Church in Pasadena, California

All Saints Church is an Episcopal church located in Pasadena, California. Part of the Episcopal Diocese of Los Angeles, the current building is the third home for ministry of the church.

The church has a reputation of being one of Southern California's most liberal churches and one of the largest Episcopal churches in the country. Reported average attendance is 429 (2023). Former Rector Ed Bacon said that political activism "is in the DNA of the church."

In 1980, All Saints was listed by the National Park Service on the National Register of Historic Places as a Contributing Structure to the Pasadena Civic Center District.

== History of the parish ==

In November 1882, eleven people gathered in the home of Mr. and Mrs. C.C. Brown for services conducted by the Reverend Trew. In 1885 the congregation dedicated its first church building at the corner of Colorado Blvd. and Garfield Ave. on April 5 (Easter Day). The parish continued to grow rapidly, and a new site was purchased at 132 North Euclid for the building of a 600-seat church. First services were held on Easter Day, April 21, 1889. The congregation outgrew the church building, and a new church building was built in 1923. It was designed by architects Roland Coate (1890–1958), Reginald Davis Johnson (1882–1952) and Gordon Kaufmann (1888–1949), and it is listed on the National Register of Historic Places. It opened in 1924.

All Saints bought additional property in 1926–7, where it built a parish hall and rectory. The architects for these buildings were Cyril Bennett and Fitch Harrison Haskell, designers of the Civic Auditorium. They were also designed in the English Gothic style, and form an integrated courtyard with the main church. The Parish Hall suffered extensive damage during two fires in 1976.

A series of long rectorships began with the arrival of the Reverend Leslie E. Learned in 1908:
- The Reverend Leslie E. Learned (1908–1936)
- The Reverend John Frank Scott (1936–1957)
- The Reverend John Harris Burt (1957–1967)
- The Reverend Dr. George Frank Regas (1967–1995)
- The Reverend Dr. J. Edwin (Ed) Bacon (1995–2016)
- The Reverend Michael Kinman (2016–2024)

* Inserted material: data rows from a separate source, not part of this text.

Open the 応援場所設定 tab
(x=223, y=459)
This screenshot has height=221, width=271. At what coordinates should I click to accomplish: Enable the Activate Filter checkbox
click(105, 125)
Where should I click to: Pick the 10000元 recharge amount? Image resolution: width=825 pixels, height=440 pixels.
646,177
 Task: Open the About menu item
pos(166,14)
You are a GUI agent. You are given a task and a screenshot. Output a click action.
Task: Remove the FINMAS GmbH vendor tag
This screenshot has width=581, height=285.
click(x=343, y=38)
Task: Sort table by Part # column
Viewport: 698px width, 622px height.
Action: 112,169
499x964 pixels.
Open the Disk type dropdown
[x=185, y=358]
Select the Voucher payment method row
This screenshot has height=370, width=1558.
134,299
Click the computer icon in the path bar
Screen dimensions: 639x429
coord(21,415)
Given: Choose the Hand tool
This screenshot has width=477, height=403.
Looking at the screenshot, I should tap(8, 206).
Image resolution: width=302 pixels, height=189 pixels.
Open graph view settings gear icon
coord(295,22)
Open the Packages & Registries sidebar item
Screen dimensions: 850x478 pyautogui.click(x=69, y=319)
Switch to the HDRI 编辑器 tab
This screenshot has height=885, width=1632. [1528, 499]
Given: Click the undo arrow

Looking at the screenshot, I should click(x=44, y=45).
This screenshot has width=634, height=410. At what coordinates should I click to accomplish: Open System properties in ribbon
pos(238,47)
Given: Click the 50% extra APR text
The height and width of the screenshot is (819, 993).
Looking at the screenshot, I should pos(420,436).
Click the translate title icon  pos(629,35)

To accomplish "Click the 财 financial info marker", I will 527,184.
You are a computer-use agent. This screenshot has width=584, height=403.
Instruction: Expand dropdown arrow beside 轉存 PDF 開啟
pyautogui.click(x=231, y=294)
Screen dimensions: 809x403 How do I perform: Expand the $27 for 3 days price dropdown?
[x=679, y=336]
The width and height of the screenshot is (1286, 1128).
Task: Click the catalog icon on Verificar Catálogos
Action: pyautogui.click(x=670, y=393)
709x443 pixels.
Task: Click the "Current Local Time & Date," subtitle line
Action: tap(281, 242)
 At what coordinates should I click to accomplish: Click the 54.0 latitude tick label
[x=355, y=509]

All Saints leaders and parishioners agreed that the church needed to add to its building space to house the increased scope of its activities. Having grown to 3,500 members in the congregation, 125 ministries and 13,000 meetings per year, the facilities built in the 1920s were inadequate for the 21st Century. In 1999, the church hired architect Michael Palladino to design a suitable space. He developed a four-building complex employing a contemporary design, but using many of the same architectural materials as the existing complex. The proposal was presented to the Pasadena planning commission in 2007, and was estimated to cost $46.0 million. In 2008, the commission ruled that the proposed project could not proceed until a new full environmental impact report (EIR) could be produced and approved. (Note: Some other requirements imposed by the commission in 2008 included:
1. Building a 220-unit senior living center complex at the corner of Walnut Street and Euclid Avenue;
2. Moving the entrance to the underground parking garage from Euclid Avenue to Walnut Street; and
3. Adding more landscaped areas to the church campus.) The draft report was issued in July, 2010.

Public criticism of the proposal continue all the while, and it took five years to get the necessary approvals from the city. Meanwhile, estimated construction costs escalated dramatically because of extensive revisions to make the project even more grand. According to the chairman of the building committee, the 2015 cost to complete the project would be over $70.0 million. During this time several large donors had either died or moved away from Pasadena. Furthermore, Ed Bacon was scheduled to retire from the church in May 2016. Therefore, Bacon announced that he was putting execution of the project on hold until his replacement could restart it.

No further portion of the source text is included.